We began studying the eastern North American population of golden eagles in 2005 to understand their ecology and movement behavior in relation to wind energy development in the Appalachian Mountains.
This project is a large collaborative project of the members of the Eastern Golden Eagle Working Group, of which Trish Miller is a founding member.
The study was initiated in Pennsylvania, where we trapped our first adult eagle on Bald Eagle ridge near State College in November 2005. We trapped and began tracking eagles with GPS satellite telemetry in November 2006. By 2008, we had begun tracking eagles GSM-GPS telemetry. Since 2006, we have telemetered 100 eagles in 12 Eastern states.

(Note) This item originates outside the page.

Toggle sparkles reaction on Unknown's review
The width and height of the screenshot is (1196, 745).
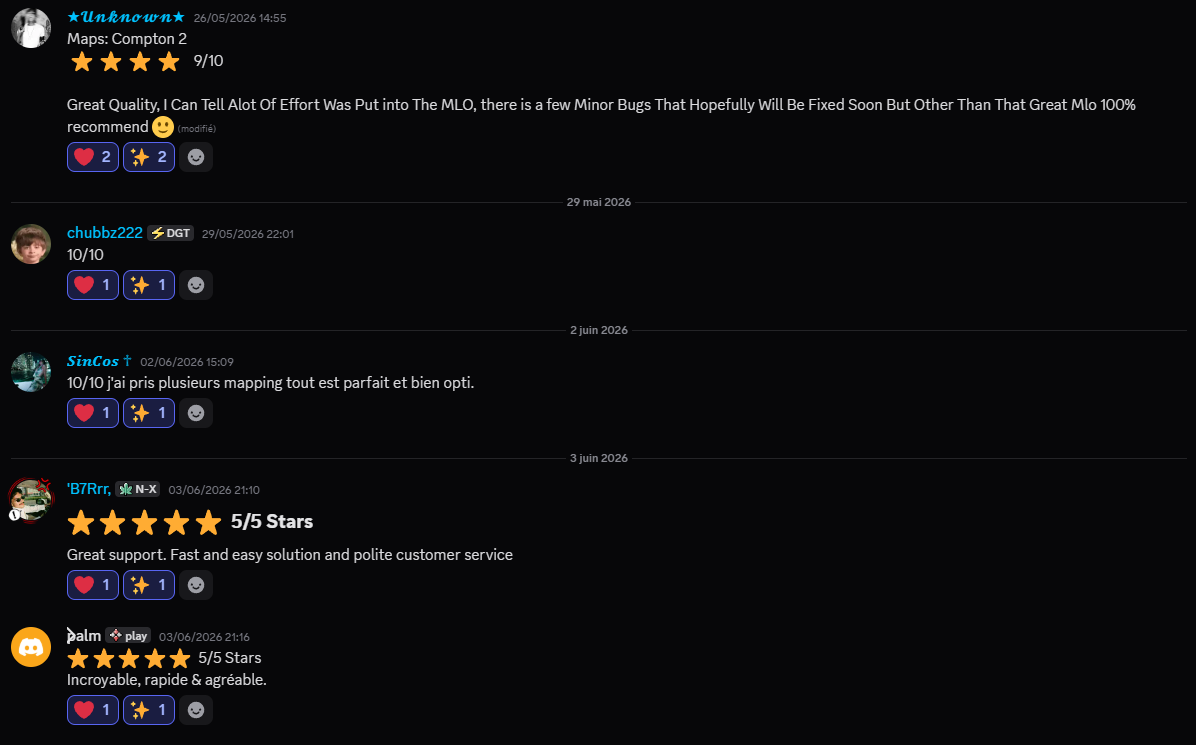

Interactions with renewable energy – Miller et al. 2014
This study examined the intersection between migrating Golden Eagles and wind turbines in three regions of the Appalachian Mountains in Pennsylvania. During migration, Golden Eagles and other birds concentrate movements along the ridges of the region. These same ridges are where wind energy development occurs. To better understand the potential consequences to Golden Eagles from wind energy, we created maps showing where eagles were likely to fly at low altitudes during spring migration and where wind energy was likely to be developed. We then overlaid these maps to show where eagles may be most at risk from wind energy, where we considered risk to be both direct (i.e., risk of mortality or injury from collision) and indirect (e.g., risk of habitat loss, avoidance, etc. from habitat modification)
Stable isotope, leap frog
We studied migratory movements of Golden Eagles to better understand the influence of weather, topography, and experience on flight behavior. Understanding the mechanisms that influence behavior are important for conserving eagles in the face of wind energy and other obstructions to flight.